京香も血の繋がらない舞をそれなりに可愛がっている。だがそれはペットを可愛がるようなもの。
今はまだ舞が幼いからこそ成り立つ上部だけの母娘関係。いずれ舞が中学生や高校生になり京香の可愛いお人形さんではなくなった時には京香は舞を邪険に扱うかもしれない。
実の母の記憶がある伶にとってはこの若い継母を“お母さん”とは呼べない。最初から母親だとは思っていないし今もこれからもお母さんと呼ぶ気はなかった。
京香と一緒に寝たがる舞を伶は無理やり二階に連れていく。
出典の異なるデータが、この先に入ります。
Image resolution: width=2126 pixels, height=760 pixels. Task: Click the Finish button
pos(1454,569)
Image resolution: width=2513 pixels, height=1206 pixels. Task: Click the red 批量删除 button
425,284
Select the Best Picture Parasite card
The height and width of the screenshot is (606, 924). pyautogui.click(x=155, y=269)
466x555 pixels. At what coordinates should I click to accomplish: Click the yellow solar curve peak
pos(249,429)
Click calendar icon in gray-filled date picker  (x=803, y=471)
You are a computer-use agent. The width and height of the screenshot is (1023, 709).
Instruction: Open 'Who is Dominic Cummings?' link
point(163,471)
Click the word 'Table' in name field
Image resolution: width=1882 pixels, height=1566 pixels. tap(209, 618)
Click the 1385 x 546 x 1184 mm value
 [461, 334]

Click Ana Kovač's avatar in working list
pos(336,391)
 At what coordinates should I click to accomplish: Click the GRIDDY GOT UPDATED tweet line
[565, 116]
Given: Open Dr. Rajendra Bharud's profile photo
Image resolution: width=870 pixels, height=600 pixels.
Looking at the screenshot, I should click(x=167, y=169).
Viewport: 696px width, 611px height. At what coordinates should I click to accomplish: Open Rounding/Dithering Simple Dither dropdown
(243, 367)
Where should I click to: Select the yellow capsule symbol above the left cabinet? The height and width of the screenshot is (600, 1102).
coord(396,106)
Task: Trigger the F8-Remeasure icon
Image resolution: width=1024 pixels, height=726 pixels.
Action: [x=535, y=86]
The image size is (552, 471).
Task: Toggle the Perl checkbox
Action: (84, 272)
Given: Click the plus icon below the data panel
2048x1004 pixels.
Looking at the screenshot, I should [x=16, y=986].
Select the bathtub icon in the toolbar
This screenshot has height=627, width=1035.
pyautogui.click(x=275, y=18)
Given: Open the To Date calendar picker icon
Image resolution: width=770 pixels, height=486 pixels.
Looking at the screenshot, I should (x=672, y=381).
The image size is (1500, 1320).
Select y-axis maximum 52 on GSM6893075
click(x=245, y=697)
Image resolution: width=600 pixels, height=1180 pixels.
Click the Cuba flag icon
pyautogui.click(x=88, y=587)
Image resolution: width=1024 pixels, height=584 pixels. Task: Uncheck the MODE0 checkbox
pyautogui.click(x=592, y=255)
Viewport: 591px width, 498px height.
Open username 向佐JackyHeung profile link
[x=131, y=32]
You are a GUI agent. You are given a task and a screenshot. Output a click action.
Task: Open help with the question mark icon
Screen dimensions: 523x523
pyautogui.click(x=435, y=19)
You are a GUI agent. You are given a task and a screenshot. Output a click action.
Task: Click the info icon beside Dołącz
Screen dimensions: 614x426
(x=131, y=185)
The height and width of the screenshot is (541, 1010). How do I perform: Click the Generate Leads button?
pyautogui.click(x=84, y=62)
すでにもう眠気が襲っていた舞はベッドに入ると数分で寝息を立て始めた。
舞を寝かしつけて一階に戻った伶はリビングのソファーでだらしなく寝そべる京香の姿に溜息をつく。ソファーの下には京香が履いていたストッキングやスカートが脱ぎ捨てられ、派手な色のブラウスも胸元がはだけていた。
『大人なんだから服は脱いだら片付けてくださいよ』
「わかってないなぁ。大人だから片付けられないのよぉ」
まったく意味のわからない言い訳だ。
『風呂、入りますか?』
「伶まだなんでしょ。先に入っていいよ」
ソファーからひらひらと京香の片手が挙がる。伶はまた溜息をついて、散らばる京香の服を集めて脱衣場の洗濯カゴに投げ入れた。
伶も服を脱いで浴室に入った。舞が遊んだ後の亀のおもちゃが湯船に浮いている。ピンクの亀は側面のネジをまくと自動で走る仕組みになっていて、舞はいつもこれを湯船に入れて遊んでいた。